Upvoted. I think

This drive maximizes interestingness, the first derivative of subjective beauty or compressibility, that is, the steepness of the learning curve.

is a cool way to quantify interestingness. I wonder if future posts might compare this to other possible measures of interestingness, such as Gelman's Kullback-Leibler divergence between the original and updated model (which is therefore a measure of the information entropy between the two).

ETA: Nevermind, I just read the paper you linked to and the author mentioned it:

Note that the concepts of Huffman coding [28] and relative entropy between prior and posterior immediately translate into a measure of learning progress reflecting the number of saved bits—a measure of improved data compression. Note also, however, that the naive probabilistic approach to data compression is unable to discover more general types of algorithmic compressibility.
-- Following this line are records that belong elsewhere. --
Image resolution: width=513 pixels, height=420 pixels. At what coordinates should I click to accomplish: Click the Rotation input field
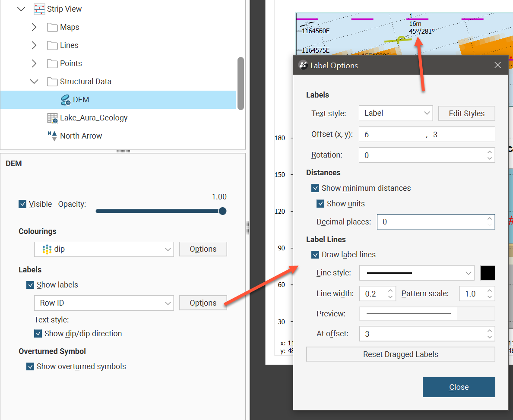pyautogui.click(x=421, y=155)
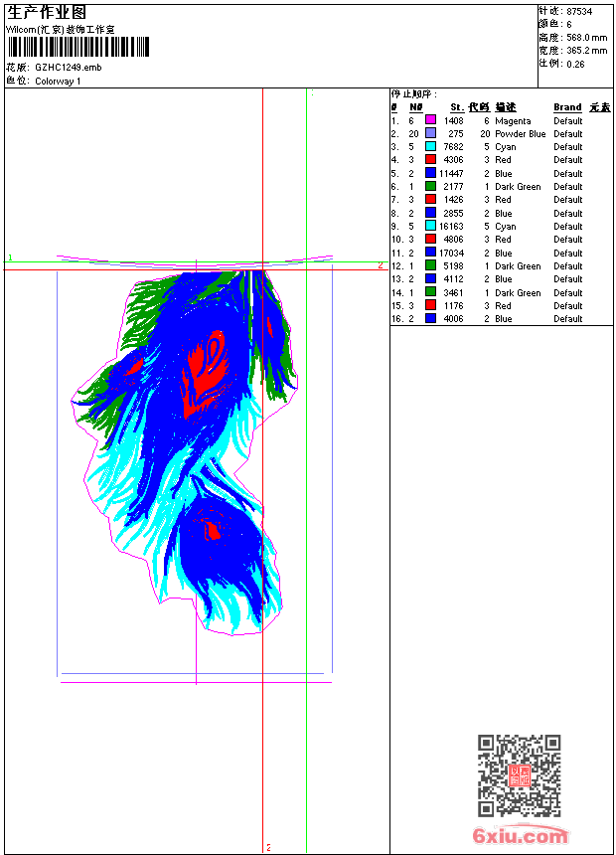This screenshot has width=616, height=855.
Task: Choose the Dark Green swatch with 2177 stitches
Action: [x=430, y=186]
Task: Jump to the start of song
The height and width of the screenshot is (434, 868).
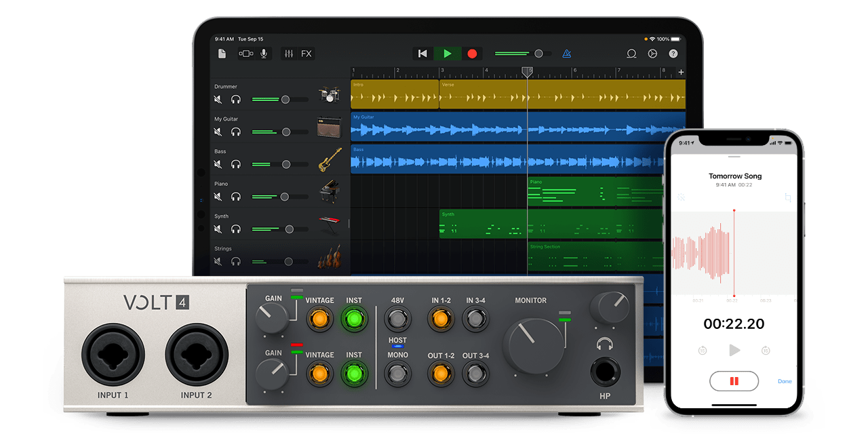Action: (x=422, y=54)
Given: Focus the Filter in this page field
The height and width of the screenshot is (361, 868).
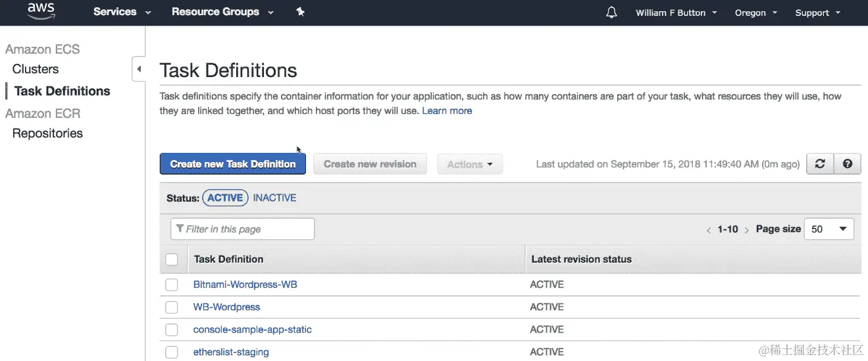Looking at the screenshot, I should coord(242,229).
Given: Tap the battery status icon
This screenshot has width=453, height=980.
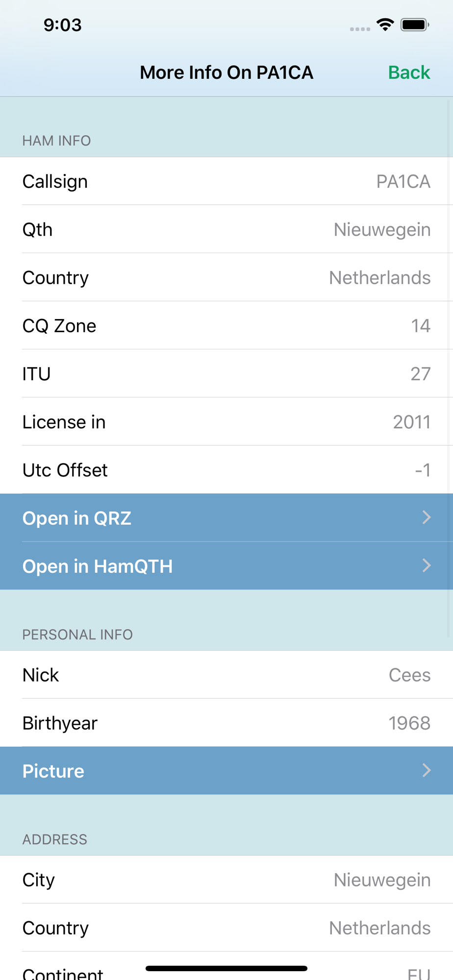Looking at the screenshot, I should click(x=415, y=25).
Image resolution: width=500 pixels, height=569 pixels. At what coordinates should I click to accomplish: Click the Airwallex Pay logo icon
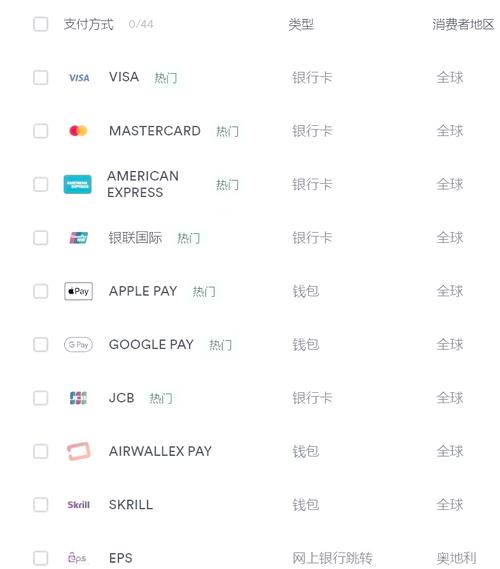[79, 451]
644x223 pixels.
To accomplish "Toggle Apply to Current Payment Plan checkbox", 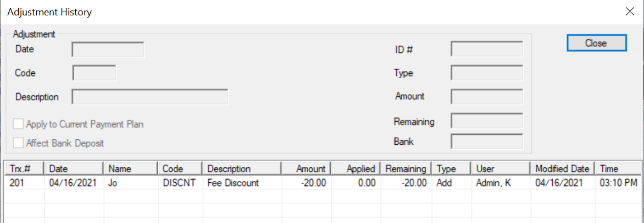I will tap(19, 124).
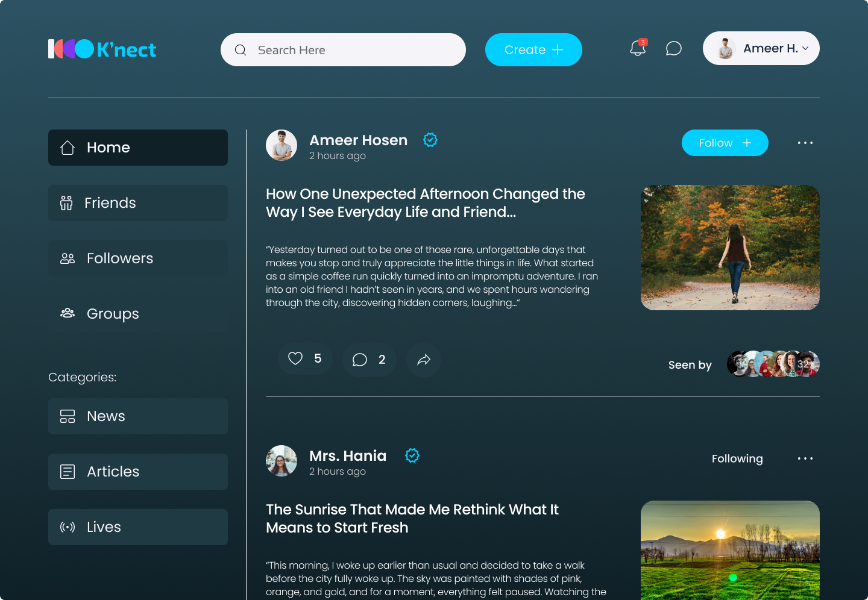Viewport: 868px width, 600px height.
Task: Open comments on Ameer Hosen's post
Action: 360,360
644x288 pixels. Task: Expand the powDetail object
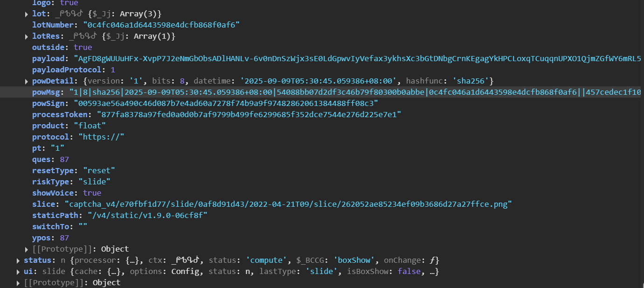(x=27, y=81)
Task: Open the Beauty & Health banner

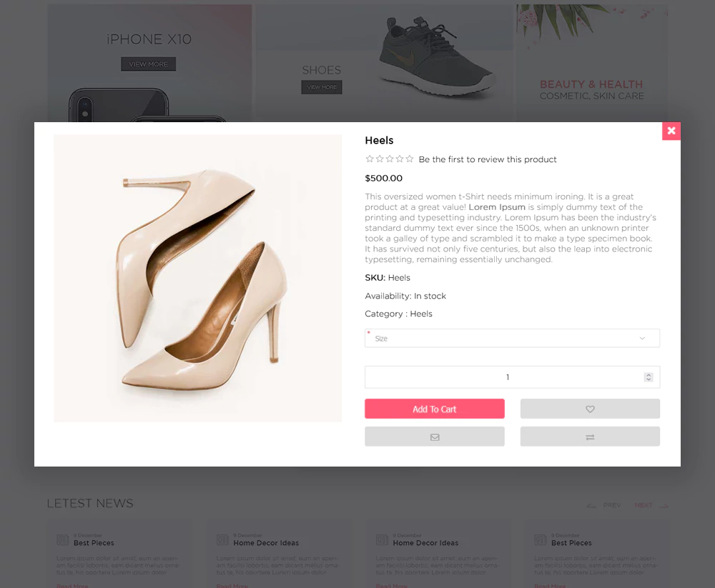Action: click(x=591, y=89)
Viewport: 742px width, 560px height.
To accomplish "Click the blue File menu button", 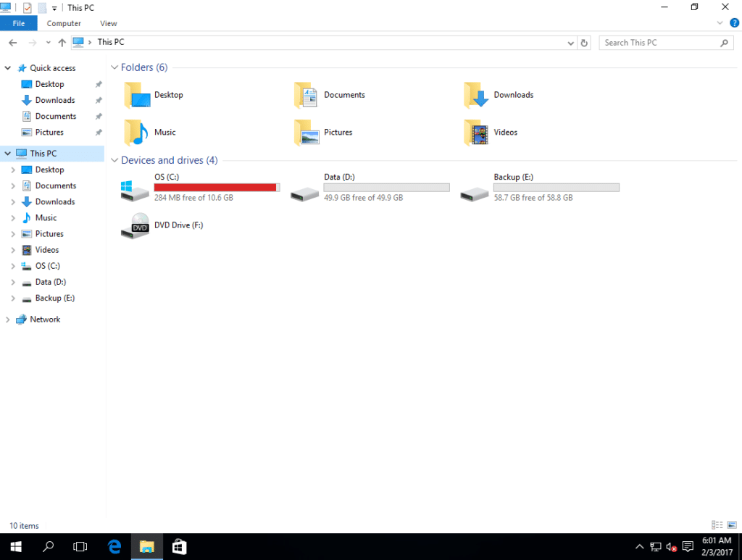I will (x=19, y=23).
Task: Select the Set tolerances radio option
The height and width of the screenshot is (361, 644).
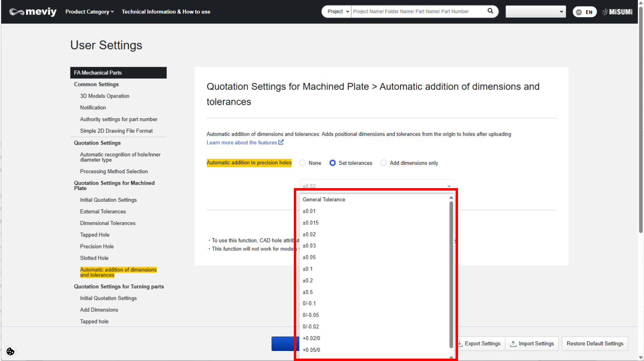Action: point(332,163)
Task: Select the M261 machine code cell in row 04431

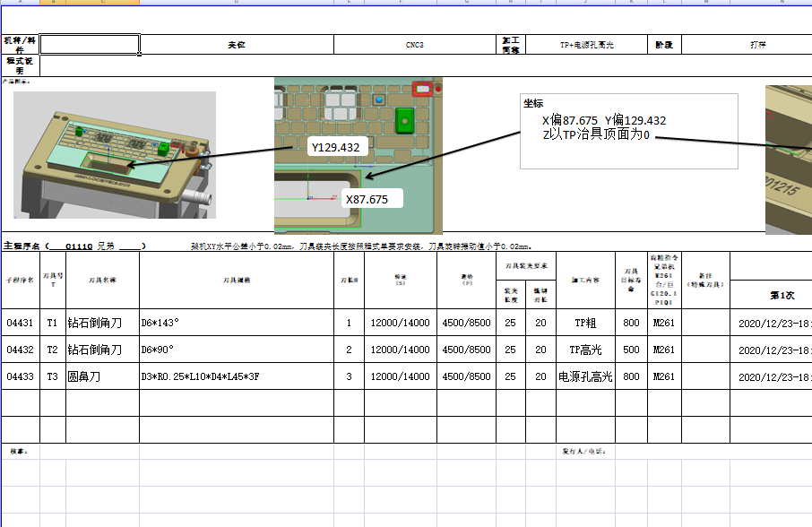Action: [x=661, y=323]
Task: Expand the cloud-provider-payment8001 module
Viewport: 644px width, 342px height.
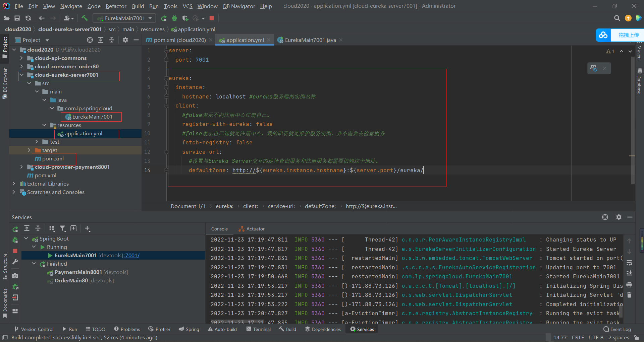Action: click(x=21, y=167)
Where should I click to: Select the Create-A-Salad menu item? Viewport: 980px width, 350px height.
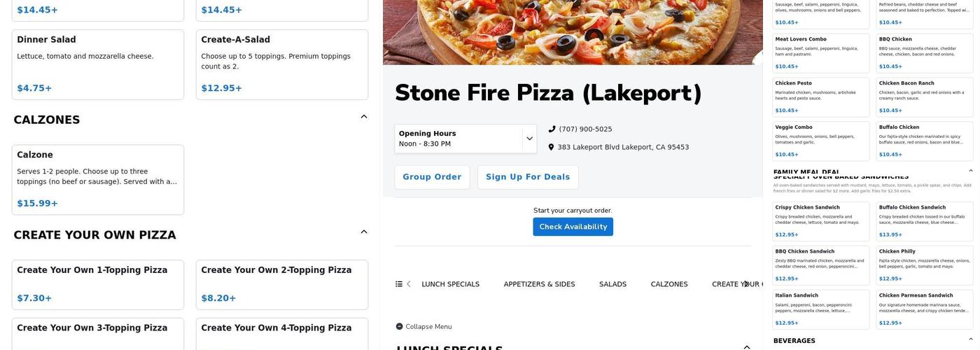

For example, the decimal expansion of π looks random and incompressible but isn’t: there is a very short algorithm computing all of π, yet any finite sequence of digits will occur in π’s expansion as frequently as expected if π were truly random, that is, no simple statistical learner will outperform random guessing at predicting the next digit from a limited time window of previous digits. More general program search techniques are necessary to extract the underlying algorithmic regularity.

Still, I wonder whether KL divergence (or another entropic measure) is an improvement over pure compressibility in some settings, which would imply a sort of trade-off.